Did you know 18 out of 19 muscles and tendons of our feet connect to our toes? Mother Nature wouldn’t have done this if the toes weren’t vital to our feet. Unfortunately, our poor toes have been asleep for years. Look at your current running shoes. See how high the front of the shoe is off the ground? That’s called ‘toe spring’. Shoe manufacturers add toe spring to help your foot roll more easily. Now look at your foot. Are your toes up and off the ground? Far from it! We grab with our toes, support ourselves with our toes, and keep our arches strong with our toes. Strong toes and the attaching muscles are essential for our stride and healthy feet. When you have strong toes, you have a strong foot. But in a shoe with toe-spring, there’s no way for our toes to spread, grab, or feel the ground. This atrophies all connecting muscles, making them incredibly weak. Wake up your toes too quickly and you’ll start tearing your feet apart.

Getting Strong for Vibram Five Fingers

If you let your skin be your guide, you’ll find you rarely go too far. Instead, next time you get sore or tender, head for home.

Start barefoot, but remember to carry your shoes with you. Consider them your new handweights!

Try this on your next run: Start out barefoot but carry your Vibram Five Fingers with you. Then, when your skin starts to fatigue, put on the Five Fingers and head slowly for home. Don’t sprint home. Even if you only have a few hundred yards left to go, consider walking home.

As your feet toughen up, so will your muscles, connective tissue and more. You’ll also find your lightest stride possible.

There’s more to it than this, and great strength and conditioning exercises you can do for your feet and legs to make the transition go more quickly, but hopefully this is enough to get you going, and safely in the right direction. For more on getting into the sport, and beginner and advanced technique alike, check out our just-released Barefoot Running Book or keep an eye out for us as we endeavor on our 2010 Barefoot America tour.

Above all else, go slow and have fun. You’ll love your new ‘shoes’ be that the Five Fingers, or your incredibly strengthened new feet.

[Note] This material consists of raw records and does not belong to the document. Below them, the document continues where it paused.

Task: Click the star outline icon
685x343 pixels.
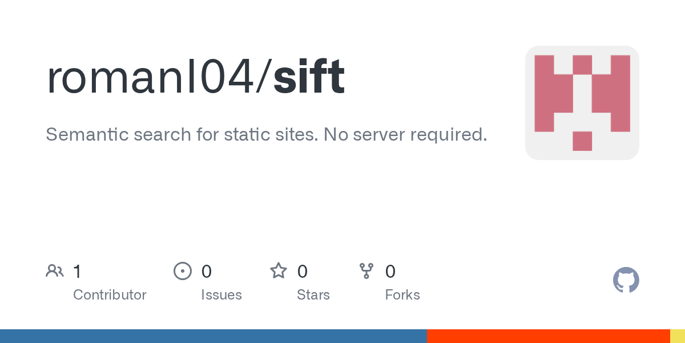Action: (x=279, y=271)
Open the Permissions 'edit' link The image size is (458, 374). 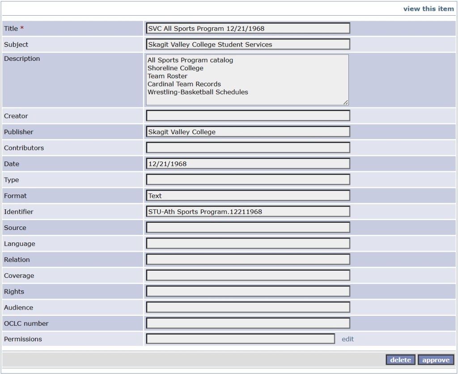pyautogui.click(x=348, y=339)
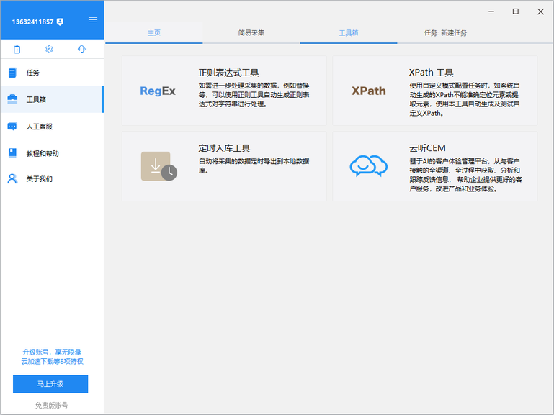This screenshot has height=415, width=554.
Task: Open 教程和帮助 in the sidebar
Action: pos(42,153)

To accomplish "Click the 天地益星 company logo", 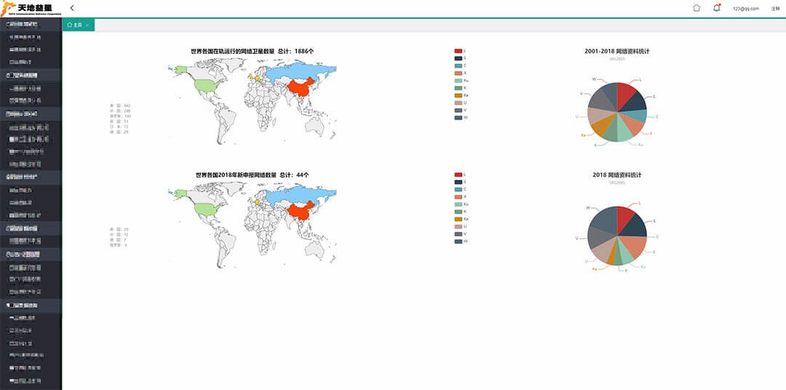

And you’ll love your beaming new ear-to-ear grin, guaranteed to continue for years and years of running to come.

Have fun and we’ll catch you barefoot!

About the authors —

Michael Sandler and Jessica Lee Co-Founded the Barefoot Running Club in Boulder, Colorado, a club that grew quickly and was soon noticed by the Denver Post. was launched to serve as a “barefoot running school to help people looking to heal, to get back into running, to overcome adversity, reconnect with nature, and find a different way of living.” Michael Sandler’s background prior to barefoot running was as a speed skater and professional level cyclist — a past literally shattered after an inline skating accident involving a broken hip, arm, and shattered femur. Despite such adversity, Michael has gone from potentially never walking again to running ultramarathons and regularly running 80-100 miles a week. If you want to glean more of Michael’s insights into barefoot running, check out his Barefoot Running Book. Also, keep an eye out for Jessica and Michael on their Barefoot America tour!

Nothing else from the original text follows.